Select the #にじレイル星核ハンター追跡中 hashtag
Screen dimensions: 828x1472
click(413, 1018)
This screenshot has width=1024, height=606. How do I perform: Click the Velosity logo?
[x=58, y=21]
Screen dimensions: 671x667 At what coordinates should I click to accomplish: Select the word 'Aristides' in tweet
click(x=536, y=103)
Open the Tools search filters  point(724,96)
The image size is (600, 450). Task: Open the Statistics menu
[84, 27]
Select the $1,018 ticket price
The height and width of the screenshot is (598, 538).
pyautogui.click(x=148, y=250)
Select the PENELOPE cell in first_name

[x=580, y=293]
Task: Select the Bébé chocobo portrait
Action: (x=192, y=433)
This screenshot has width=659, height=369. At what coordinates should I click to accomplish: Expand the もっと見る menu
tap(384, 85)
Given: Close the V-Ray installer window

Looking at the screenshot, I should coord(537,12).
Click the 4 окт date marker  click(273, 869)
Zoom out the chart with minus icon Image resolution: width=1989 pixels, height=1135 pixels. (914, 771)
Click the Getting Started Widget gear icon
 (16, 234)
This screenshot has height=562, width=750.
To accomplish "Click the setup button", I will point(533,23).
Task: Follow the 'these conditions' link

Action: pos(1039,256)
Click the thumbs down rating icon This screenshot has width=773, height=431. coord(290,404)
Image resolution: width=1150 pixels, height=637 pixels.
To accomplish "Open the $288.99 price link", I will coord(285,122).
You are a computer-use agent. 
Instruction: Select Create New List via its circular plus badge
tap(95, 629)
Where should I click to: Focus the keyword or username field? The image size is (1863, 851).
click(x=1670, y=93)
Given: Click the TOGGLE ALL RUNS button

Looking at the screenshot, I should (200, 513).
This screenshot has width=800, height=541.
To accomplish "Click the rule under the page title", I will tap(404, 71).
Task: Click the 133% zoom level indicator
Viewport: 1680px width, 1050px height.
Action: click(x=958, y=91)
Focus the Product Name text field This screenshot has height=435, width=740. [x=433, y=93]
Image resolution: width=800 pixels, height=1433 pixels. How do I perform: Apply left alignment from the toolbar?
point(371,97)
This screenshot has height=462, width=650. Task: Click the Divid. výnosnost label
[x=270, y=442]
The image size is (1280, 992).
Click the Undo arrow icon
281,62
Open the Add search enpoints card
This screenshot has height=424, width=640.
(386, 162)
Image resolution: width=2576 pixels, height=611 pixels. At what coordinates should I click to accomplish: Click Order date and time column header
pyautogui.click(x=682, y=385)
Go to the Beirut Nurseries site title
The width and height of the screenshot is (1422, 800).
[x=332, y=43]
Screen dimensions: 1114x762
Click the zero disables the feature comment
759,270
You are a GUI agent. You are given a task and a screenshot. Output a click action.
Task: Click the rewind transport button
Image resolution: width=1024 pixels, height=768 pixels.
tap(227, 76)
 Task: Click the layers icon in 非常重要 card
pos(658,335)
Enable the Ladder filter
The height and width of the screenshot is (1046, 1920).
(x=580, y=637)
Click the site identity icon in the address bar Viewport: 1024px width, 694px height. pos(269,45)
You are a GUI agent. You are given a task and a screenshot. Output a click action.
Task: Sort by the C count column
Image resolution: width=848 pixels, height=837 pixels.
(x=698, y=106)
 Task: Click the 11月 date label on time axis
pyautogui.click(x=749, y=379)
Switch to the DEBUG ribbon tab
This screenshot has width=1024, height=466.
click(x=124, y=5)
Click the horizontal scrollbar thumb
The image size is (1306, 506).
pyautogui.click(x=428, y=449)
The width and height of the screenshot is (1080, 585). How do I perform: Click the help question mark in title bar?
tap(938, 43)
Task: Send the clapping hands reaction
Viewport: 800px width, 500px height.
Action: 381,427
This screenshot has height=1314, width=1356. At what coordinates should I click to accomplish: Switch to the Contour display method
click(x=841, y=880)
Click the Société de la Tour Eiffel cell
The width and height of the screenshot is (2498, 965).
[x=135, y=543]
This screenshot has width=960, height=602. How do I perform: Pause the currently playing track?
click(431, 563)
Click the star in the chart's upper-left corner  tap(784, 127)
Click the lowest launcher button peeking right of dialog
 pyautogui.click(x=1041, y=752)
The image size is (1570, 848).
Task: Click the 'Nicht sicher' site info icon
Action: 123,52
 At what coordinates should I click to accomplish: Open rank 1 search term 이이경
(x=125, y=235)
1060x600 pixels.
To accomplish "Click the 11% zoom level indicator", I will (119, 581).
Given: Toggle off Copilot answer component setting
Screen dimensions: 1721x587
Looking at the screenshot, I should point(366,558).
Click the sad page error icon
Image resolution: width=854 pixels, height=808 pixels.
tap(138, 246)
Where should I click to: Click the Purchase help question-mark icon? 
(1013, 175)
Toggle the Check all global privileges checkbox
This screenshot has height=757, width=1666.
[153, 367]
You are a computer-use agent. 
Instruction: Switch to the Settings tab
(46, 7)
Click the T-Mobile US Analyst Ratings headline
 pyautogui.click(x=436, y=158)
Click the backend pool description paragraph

__About this task__. Among the entries, find each line that includes the string "chart" and copy it.

__Expected answer__.
Zoom out the chart with minus icon Image resolution: width=1989 pixels, height=1135 pixels. (914, 771)
Click the star in the chart's upper-left corner  tap(784, 127)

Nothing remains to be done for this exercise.